I call it: “Birth of the Nation, the Remix.” It started right at the birth of this country. Not to mention, all the American Indians who got taken off all that land. At the same time these things were happening, John Muir had his first presentation about preserving the wilderness. A few years after that Gifford Pinchot had this idea about managing the forest, and he was hooking up with Roosevelt. And Roosevelt has this idea that we have to look at our natural resources, conservation, but he is also looking at the issue of race. and racial purity. This is where the eugenics movement—environmental organizations, the main stream, don’t like to look at this part of the history. This part of the history is not pretty. But really there were all these world fairs, and Gifford Pinchot ended up pulling out of a lot of that.

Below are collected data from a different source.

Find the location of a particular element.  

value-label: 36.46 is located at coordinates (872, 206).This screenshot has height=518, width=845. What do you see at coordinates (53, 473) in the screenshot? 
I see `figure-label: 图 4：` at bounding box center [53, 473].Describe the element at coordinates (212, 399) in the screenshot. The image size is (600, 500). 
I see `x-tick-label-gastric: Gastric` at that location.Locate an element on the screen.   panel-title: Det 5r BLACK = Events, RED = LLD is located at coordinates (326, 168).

In the beginning you have people like Roosevelt going yeah in terms of evo­lution, all the black and brown folks are down at the bottom, but where you want to get to is this civilized purity, which is really equated to whiteness. So conservation was messed up into all of that, in terms of the way we think about ownership.

The next chapter is called “40 Acres and a Mule,” (oh yeah, I just love my titles!). Here is where I look more at the issue of memory. I start with a magnolia plantation, which is in Louisiana, which is now Cane River Creole National Park. In 2000, The New York Times did an eight-week series on race in the United States, and one of the stories was about this plantation, and the white owner decided she couldn’t take care of the plantation, and so she went to the National Parks Service asking if they could take over an area. There was a big plantation house, which was beautiful and had stories of her family, but also on the property were slave huts. But the owner didn’t think they were going to talk about that. And so what ensued was this whole conversa­tion in this town, that is black and white, whether or not the slave history of that place should be told.

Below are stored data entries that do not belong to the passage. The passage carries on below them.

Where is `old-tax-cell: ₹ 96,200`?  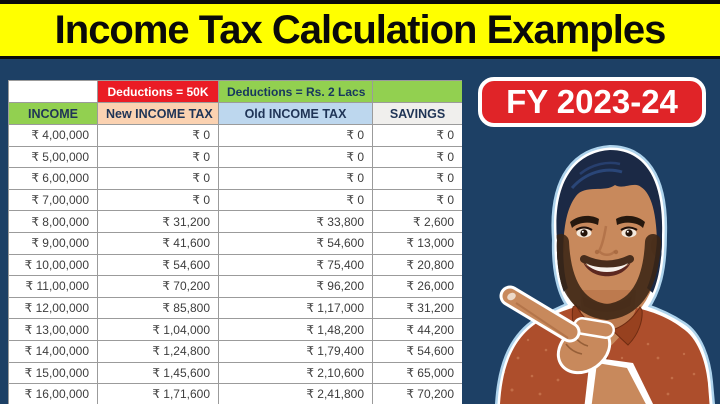 old-tax-cell: ₹ 96,200 is located at coordinates (296, 286).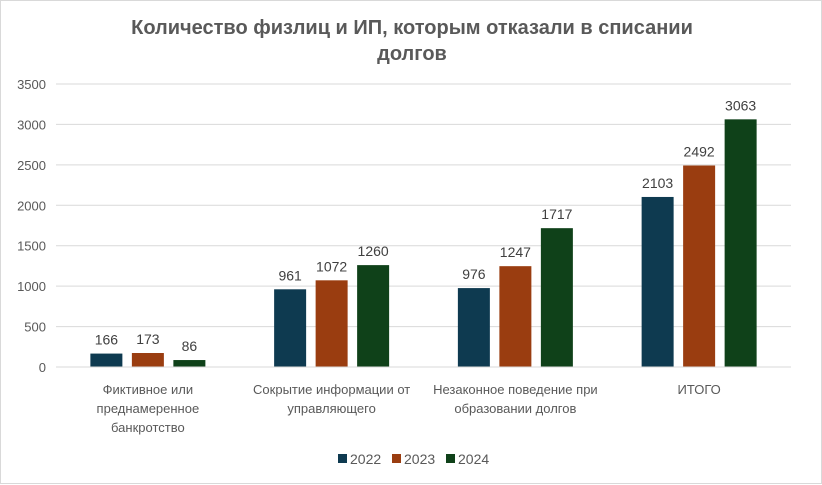 This screenshot has height=485, width=822. I want to click on legend-label: 2022, so click(366, 459).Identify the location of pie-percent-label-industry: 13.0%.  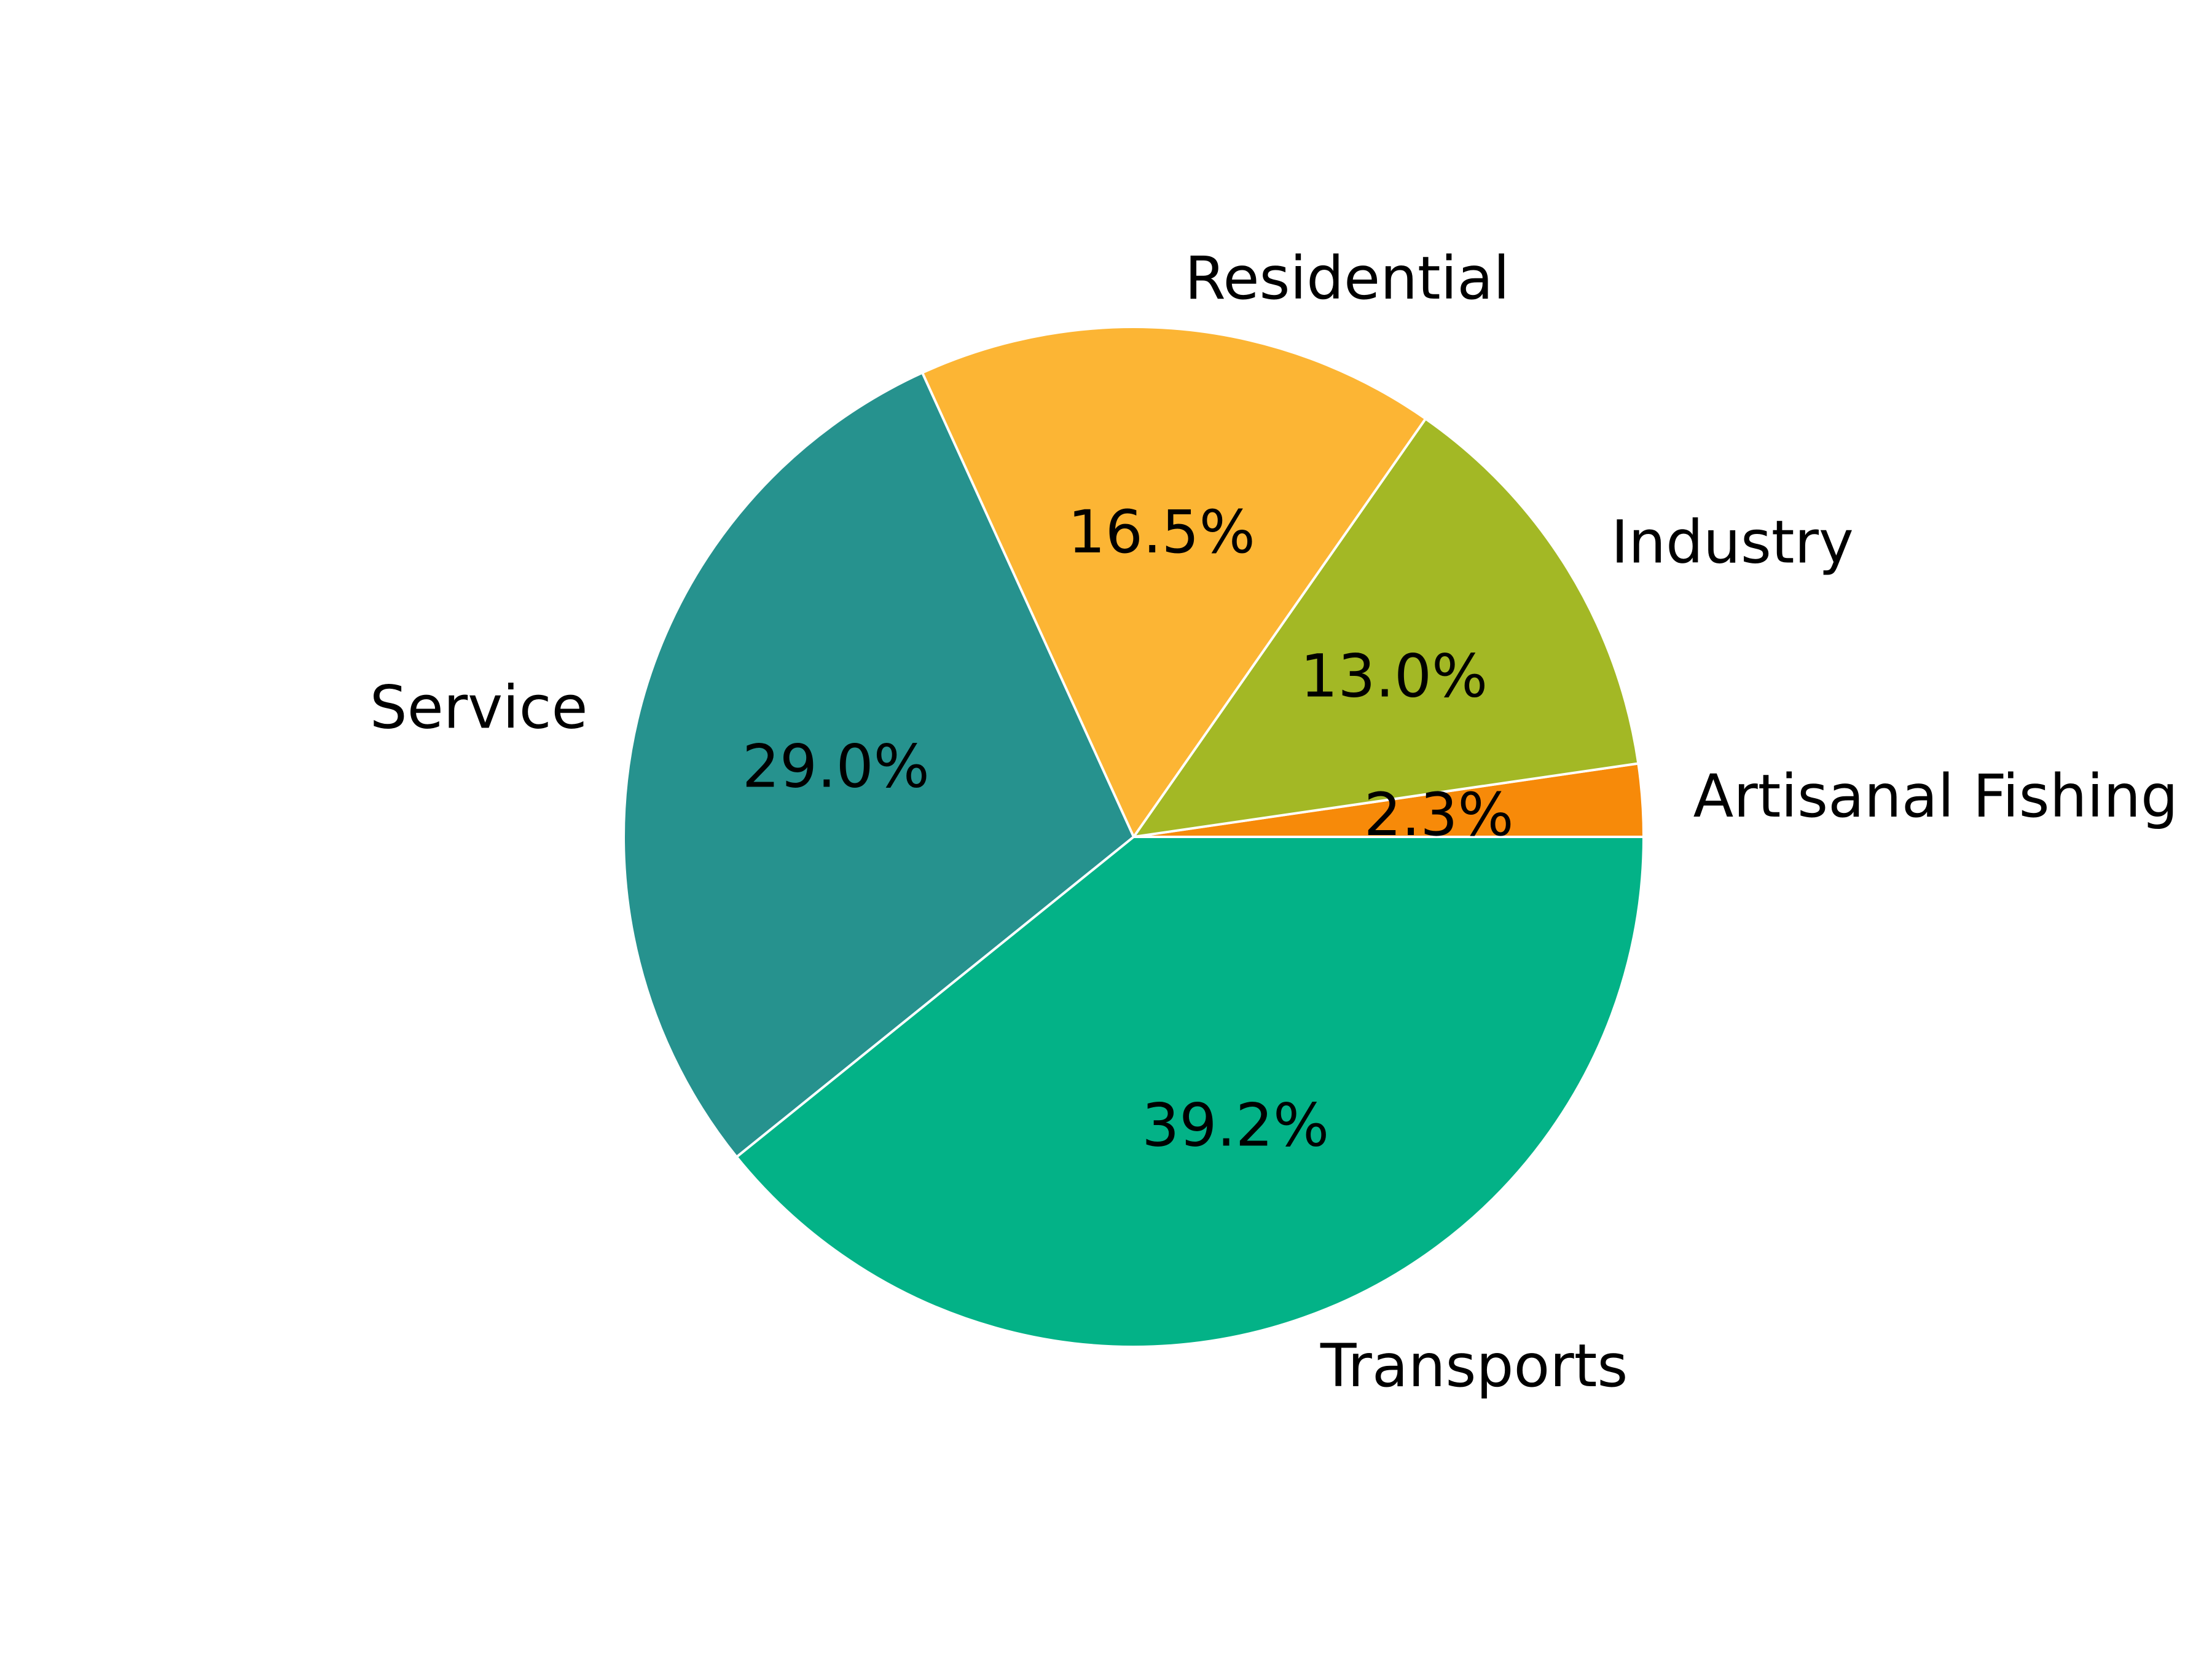
(1394, 676).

And the last piece is the epilogue. And the epilogue is thinking forward. I like to tell stories of the people whom I have met. I tell a story of Brenda Palms Barber, who is an African-American woman who has a store called New Beginnings. She was brought up in this age and had this idea that she could give jobs to people that don’t have them, primarily previously incar­cerated black men and women who came out and needed a job. She came up with this idea to make urban honey, and now it is a big company. They bring beekeepers in, and use what is local. She didn’t realize for a year that she was a green business. But she knows everything about the life cycles, and understands what it means to be a green business—she was doing it.

For me, nature is everywhere. If I’m giving a talk, I will say to students, “Are you breathing?” and I say, “Well, you are in a relationship with nature.” You don’t have to be sitting in the woods for that. Look where we are. It is a privilege if you can go out to some of these really naturally stunning places, but how do we build relationships where we are?